— Begin PASSAGE TO READ —

Tuesday, May 25, 2010

This is INSANITY.

So we put fear, excuses, tiredness and soundness of judgment behind us last night and started the Insanity workout program by Beach Body. I can effectively sum it up in one sentence. This shit is no joke.

Last night Mr. FGS and I did the fit test. MT and Mr. MT did the same thing at their own home. After we finished I was sweating like I've never sweated before. That is one intense work out video. And we only did the fit test!!! I can't imagine what tonight has in store for me.

The Insanity program is basically 60 days of plyometric work outs, coupled with an eating system. You do one scheduled DVD a night, and you eat 5 small meals a day in an effort to maintain blood sugar. So far it just feels like I'm eating a lot. But hey, running 4 times a week along with Insanity 6 days a week should really burn through the calories.

I have to be honest, I was really afraid to start this workout.  My demons came out to haunt me.  What if I don't have enough time?  What if I can't do it?  I was truly terrified before starting.  I just kept repeating this quote over and over to myself.  I think it really helped.

"I really don't believe in fear. I believe in putting in the work." --Deena Kastor

Here are our first day Fit Test results. We'll try to update every couple of weeks with our Insanity stats, if we survive, that is.


Monday, May 24, 2010

Monday Fat Stats - Week 19

The thing about life is, you don't get any do-overs. You can't take back the past, no matter how much you might want to.

Today is a fresh start, a new beginning.

Why do I sound all zen-like with the psycho-babble? This is really a little pep talk for myself. I've been down, discouraged, and all around pissy lately. Which is just great when you are trying to eat good.

I've definitely fallen off the wagon the last few weeks. This weekend was really, really not good. FGS and I are starting the Insanity today (more about that in tomorrow's post) and felt all entitled to a last hurrah. So I ate pizza, and drank, and then had a little more to drink, then had a few screwdrivers... You get the point.

So, I'm forgiving myself, I'm starting anew, and I'm having my meds adjusted tomorrow morning!

Without further ado:

Fat Girl Slim's Week 19 Numbers:

Muffin Top's Week 19 Numbers:

I've got to be honest with you. I almost fudged my numbers for this week. I was just going to put in a 0.0 lbs for my weight loss. Even-Steven, no loss, no gain. But how the hell am I ever going to man up if I can't even admit to screwing up. So, there are my numbers - it is what it is.

Next week - it'll be a lot freakin' different.

Do what the man says!

Tuesday, May 18, 2010

Vacation is WAR.

That may be a little dramatic, but not much. I'm back from eight glorious days of eating, drinking, and sun bathing [while wearing my spf 70, of course]. Our trip was a total blast, and I had a ton of fun. However, sticking with "the plan" while you are 700 miles from home can be hella tough.

First off, I should mention the GOOD. I completed all my runs while I was there. I did five separate runs while on vacation, people!!! That deserves a standing ovation of some sort!! Even heading out to run was a huge battle, however. Who wants to get up at 6:30am for a brisk 5 mile jog when you can sleep in? It was tough. Everything was, really.

— End PASSAGE TO READ —

SET EXERCISE 1 — According to the fitness blog, how many days does the Insanity program last?
SET EXERCISE 2 — Translate this sentence from the fitness blog into Spanish: "I can't imagine what tonight has in store for me."
SET EXERCISE 3 — Resume the fitness blog from the point where it stops.
The records come from a separate source.

— Begin DATA EXCERPTS —

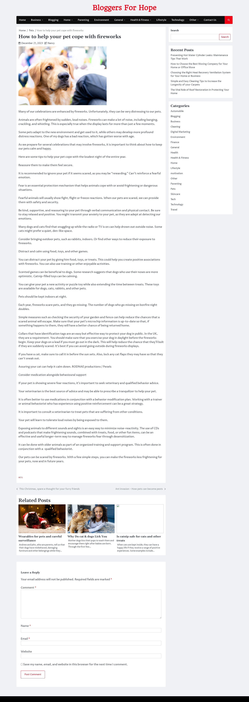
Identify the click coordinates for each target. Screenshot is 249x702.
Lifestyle (161, 20)
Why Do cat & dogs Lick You (87, 536)
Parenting (83, 20)
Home (22, 20)
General (118, 20)
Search (175, 30)
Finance (175, 142)
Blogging (53, 20)
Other (192, 20)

— End DATA EXCERPTS —

EXERCISE RESULT 1 — 60 days.

EXERCISE RESULT 2 — No puedo imaginar lo que me depara esta noche.

EXERCISE RESULT 3 —
I felt like I was constantly warring with myself about one thing or another. Running, eating right, drinking, the list goes on. I'm actually pretty proud I only gained a half pound this week with all the temptations I was put up against. I was in hopes I'd do better, but well, that shit was hard!

Everyone wants to feed you when you visit them. Everyone wants to buy you a drink. Oh, and added to all this mayhem was the fact that my husband got offered a new [and much improved!!!] job while we were mid-vacation. It was total celebration time!!!!

So there you have it. I had one foot off the wagon, but I didn't completely fall off. I did drink green smoothies, I did run, and I really tried to avoid all things battered and greasy. [Eww!] I wish I could come back and report that I achieved perfection, but it just didn't happen.

On a positive note, however, I really could feel the physical changes I've made while I was at Disneyland. Normally, after spending an entire day walking around a theme park, toting kids in and out of strollers, I'm wiped and exhausted. This time, not so much. I felt energized all day long. That's saying something. It showed me how much promise I really have.

So onward and upward. I'm hoping this is going to be a stellar week! Time to get back on track and focus.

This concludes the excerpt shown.